Als ik om me heen kijk en zie hoe de term queer tegenwoordig wordt gebruikt door mijn mede-lhbti’ers, vraag ik me af wat er nog over is van die radicale, non-conformistische en maatschappijkritische invulling. Ik werd dan ook nieuwsgierig toen ik een tijd geleden achter het bestaan kwam van Corporate Queer, een platform voor lhbti’ers uit het grote bedrijfsleven. Queer en corporate: gaat dat wel samen? Tijd voor een gesprek met initiatiefnemer en directeur Remco Boxelaar.
Hoi Remco, hoe kwam je op het idee om Corporate Queer op te richten?
“Ik heb zelf in de financiële dienstverlening en consultancy gewerkt en kreeg in die periode regelmatig vragen over de relatie met mijn ex-vriend en over mijn genderexpressie.

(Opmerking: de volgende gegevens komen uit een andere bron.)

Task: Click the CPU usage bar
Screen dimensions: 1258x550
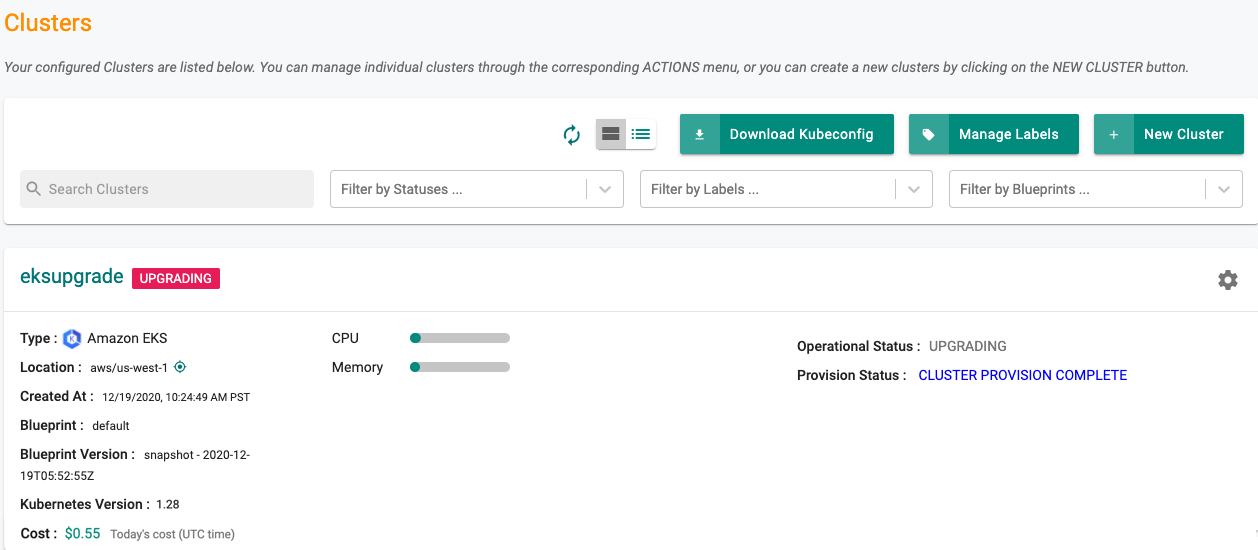Action: 460,338
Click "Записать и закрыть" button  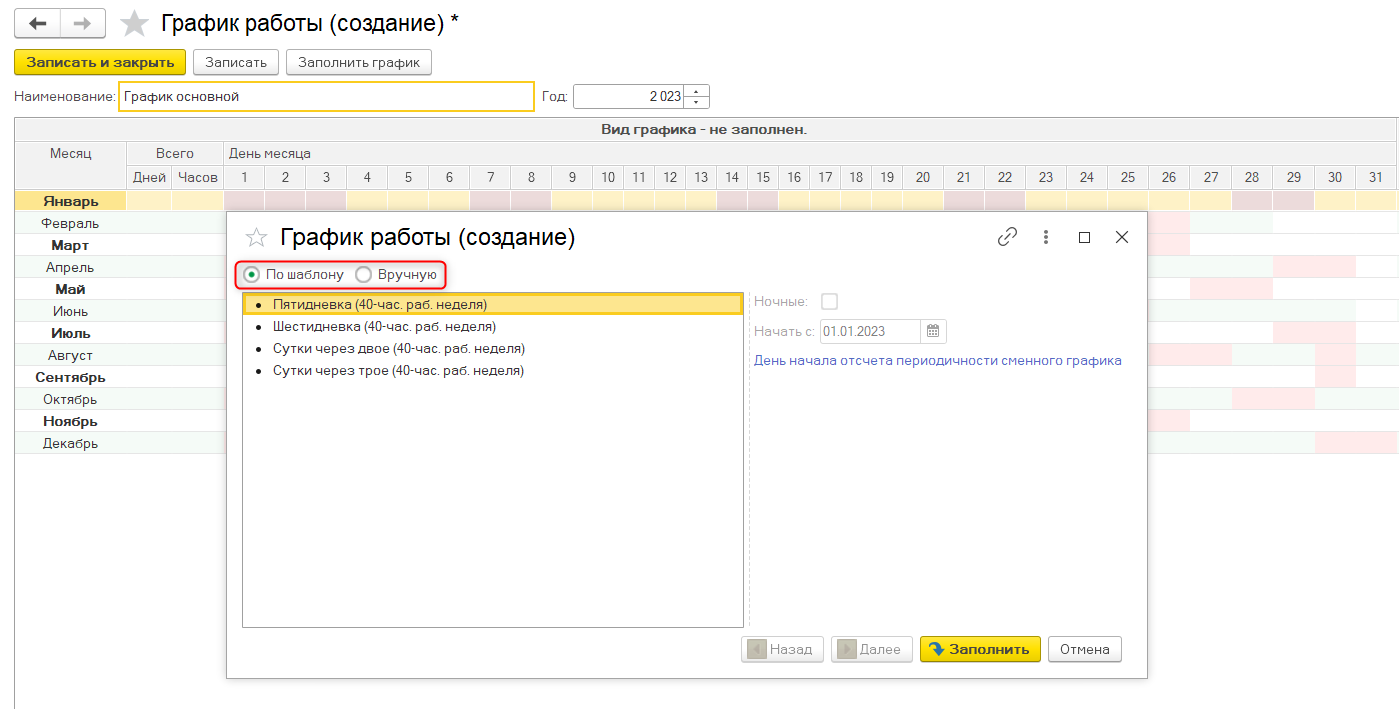click(100, 62)
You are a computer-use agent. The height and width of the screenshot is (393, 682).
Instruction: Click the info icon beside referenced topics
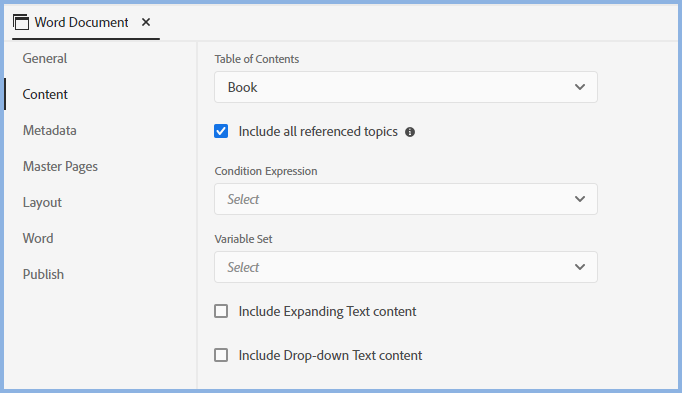pyautogui.click(x=410, y=132)
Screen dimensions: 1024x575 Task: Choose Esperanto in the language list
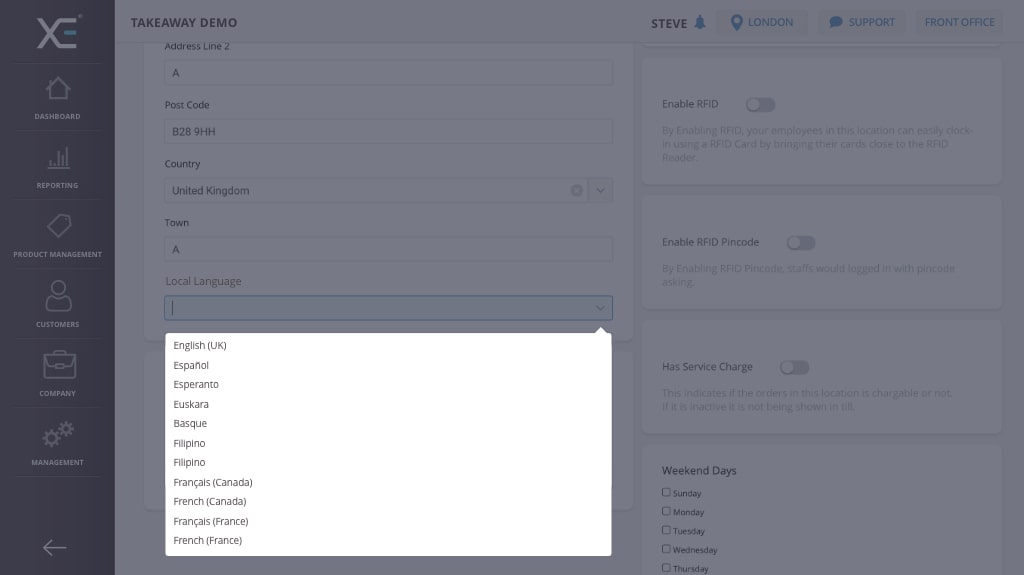[x=196, y=384]
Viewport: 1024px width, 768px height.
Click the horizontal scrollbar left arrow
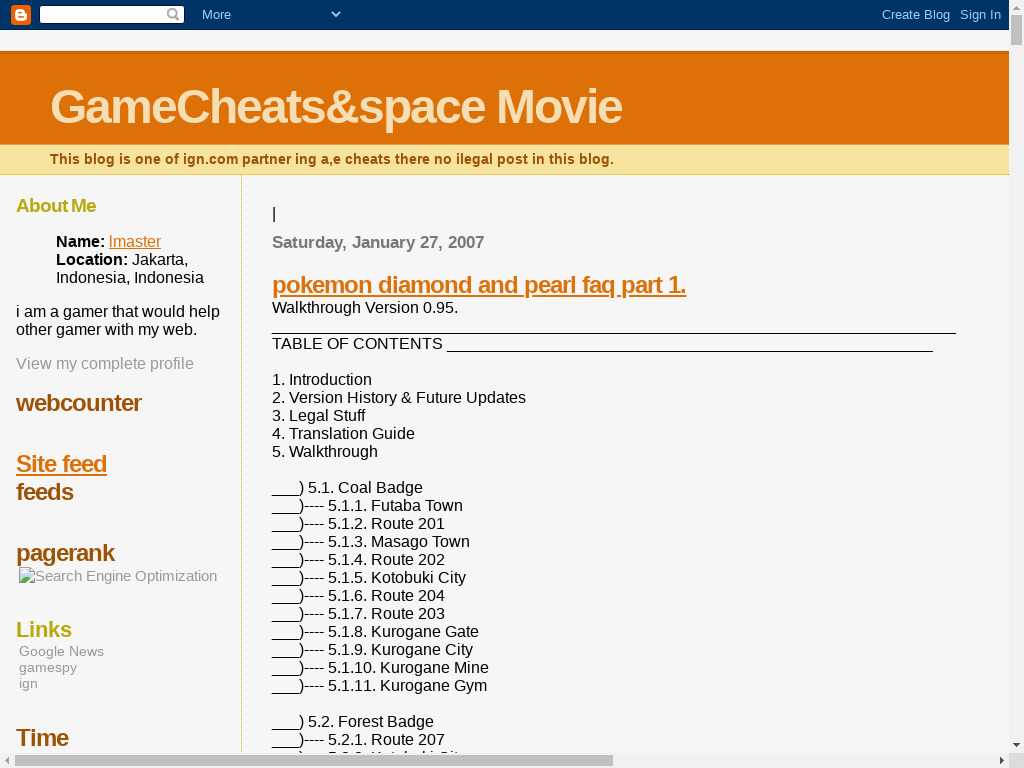coord(7,761)
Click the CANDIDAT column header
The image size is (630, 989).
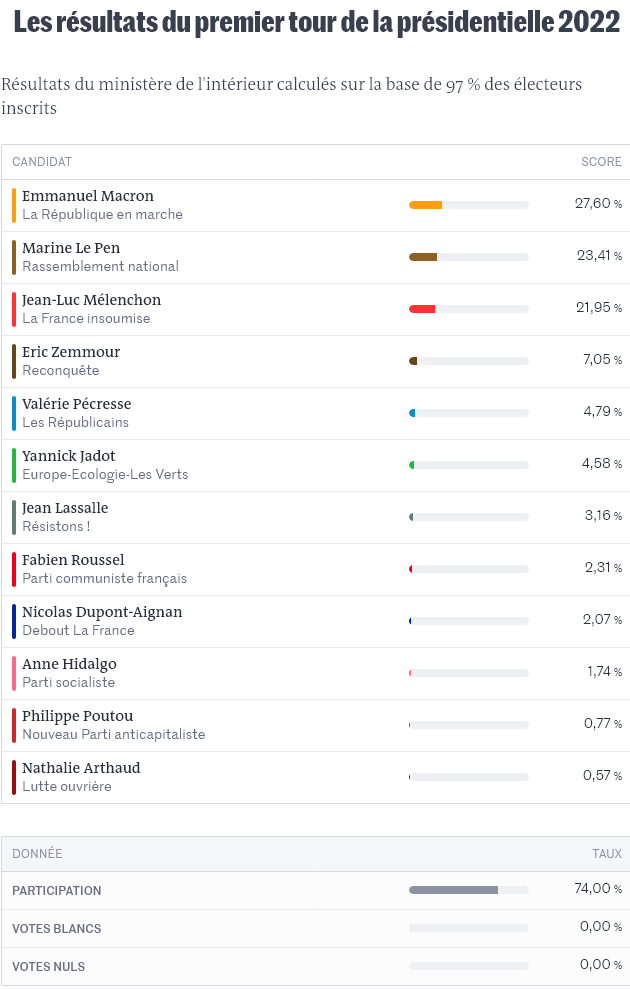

Ik draag graag nagellak, hakken en sieraden. Ik had vooral een interne functie en er is weleens hardop de vraag gesteld: kan Remco ook naar klanten worden gestuurd? Er werd getwijfeld of dat een goed idee was.”
“Daarvóór onderzocht ik in het afstudeeronderzoek voor mijn studie Bedrijfskunde wat de voor- en nadelen zijn van het uitdragen van homoseksualiteit in het bedrijfsleven. Ik kwam tot de conclusie dat je anders-zijn ook als kracht kunt zien: ‘Excellence through Authenticity’. Die ervaringen motiveerden me tot de oprichting van Corporate Queer in 2018, een netwerkorganisatie voor LHBTI+-professionals om gezamenlijk de heteronorm in het bedrijfsleven te bevragen en uit te dagen. Naast het bieden van een platform op sociale media geef ik trainingen over seksuele en genderdiversiteit, adviseer ik over HR-beleid en bemiddel ik soms bij conflicten.”
Waarom koos je voor deze naam?
“Om me heen hoorde ik de term ‘queer’ steeds vaker gebruikt worden binnen de LHBTI+-gemeenschap. En dat is interessant, want lange tijd werd het woord als scheldwoord gebruikt. Zeker in de VS heeft het heel lang een negatieve lading gehad, pas later is het teruggeclaimd als geuzennaam. Het is ook een handige term omdat je het voor de LHBTI+-gemeenschap kan gebruiken zonder over alle letters te hoeven struikelen. Ik zeg altijd: gender zit tussen je oren, geslacht tussen je benen, en je hart vertelt je op wie je verliefd wordt. Queer-zijn kan op al die dingen slaan. Daarmee geeft het ook een stukje privacy: je kunt zeggen dat je queer bent zonder meteen de precieze details prijs te geven. Zelf identificeer ik me als non-binair en ik vind het fijn dat de aanduiding queer zowel mijn gender als mijn seksualiteit dekt. Het zegt alleen dat ik anders ben dan de cisgender (wanneer je genderidentiteit overeenkomt met je geslacht, red.) heteronorm.”
“Die uniekheid en authenticiteit staan op gespannen voet met het heersende beeld van ‘corporate’: daarbij denken mensen toch al gauw aan een witte heteroman met een stropdas. En hoewel dat al lang niet meer een volledig beeld is, ziet de top van het bedrijfsleven er nog vaak wel zo uit. Binnen de corporate wereld is een bepaalde mal ontwikkeld van hoe je eruit moet zien en hoe je je moet gedragen. En daarover wil ik nu juist het gesprek aangaan.”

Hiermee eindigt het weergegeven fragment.